Vorgegebener Text:
######
Das neurale Zelladhäsionsmolekül L1 ist ein Mitglied der Immunglobulin Superfamilie und erfüllt wichtige Funktionen im sich entwickelnden und adulten Nervensystem. So ist L1 an verschiedenen Prozessen, wie der Migration und dem Überleben von Neuronen, dem Auswachsen, der Bündelung und der Wegfindung von Axonen und der synaptischen Plastizität, beteiligt. Mutationen in allen Regionen des L1 Gens können beim Menschen zu gravierenden neurologischen Syndromen des sogenannten L1 Spektrums führen. Gemeinsame Merkmale dieser Syndrome sind eine erhöhte Sterblichkeit, geistige Behinderung und verschiedene Missbildungen des Gehirns. Patienten mit Punktmutationen in der extrazellulären Domäne von L1 entwickeln häufig einen schwereren Phänotyp als solche mit Mutationen im zytoplasmatischen Bereich. Um Einblicke in die Ursachen für das häufige Auftreten von schwerwiegenden Punktmutationen in der extrazellulären Domäne zu gewinnen, wurden in dieser Studie die funktionellen Konsequenzen von Mutationen sowohl der extrazellulären als auch der intrazellulären Domäne von L1 untersucht.
######
Arbeitsauftrag:
Greif den Text über das Zelladhäsionsmolekül L1 wieder auf und schreib ihn nach seinem letzten Satz weiter.

Datenabschnitt:
######
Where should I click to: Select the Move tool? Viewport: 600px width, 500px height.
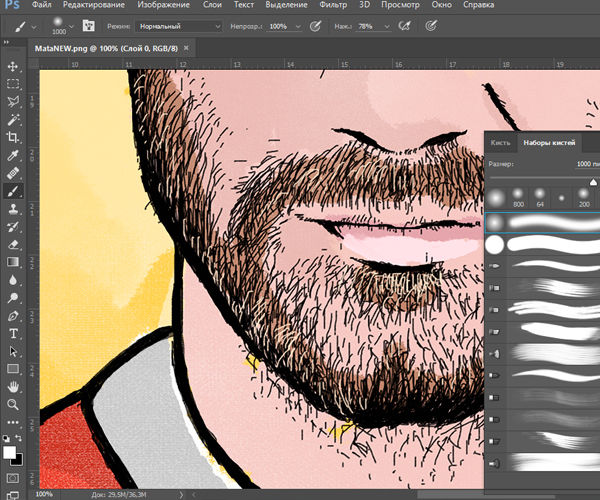click(14, 66)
######
Lösung:
Die Expression von mutierten L1 Konstrukten wurde in CHO- (chinese hamster ovarian) Zellen analysiert. Es konnte gezeigt werden, dass die pathogene L1 Punktmutation C264Y (L1C264Y), die in der extrazellulären Domäne liegt und zu einem schweren Phänotyp beim Menschen führt, nicht auf der Zelloberfläche exprimiert wird. Ähnliche Resultate ergaben sich für ein L1 Konstrukt mit einer Deletion der putativen homophilen Bindungsstelle von L1 (L1[Delta]hbs). Im Gegensatz dazu zeigte eine intrazellulär deletierte L1-Variante normale L1-Mengen auf der Zelloberfläche. Das Molekulargewicht von L1C264Y- und L1[Delta]hbs-Proteinen war reduziert, da die N-gekoppelten Oligosaccharide der Proteine keine Golgi-typische Modifikationen aufwiesen. Diese Beobachtungen lassen vermuten, dass die mutierten Proteine im endoplasmatischen Reticulum (ER) zurückgehalten und nicht weiter zum Golgi-Apparat transportiert werden.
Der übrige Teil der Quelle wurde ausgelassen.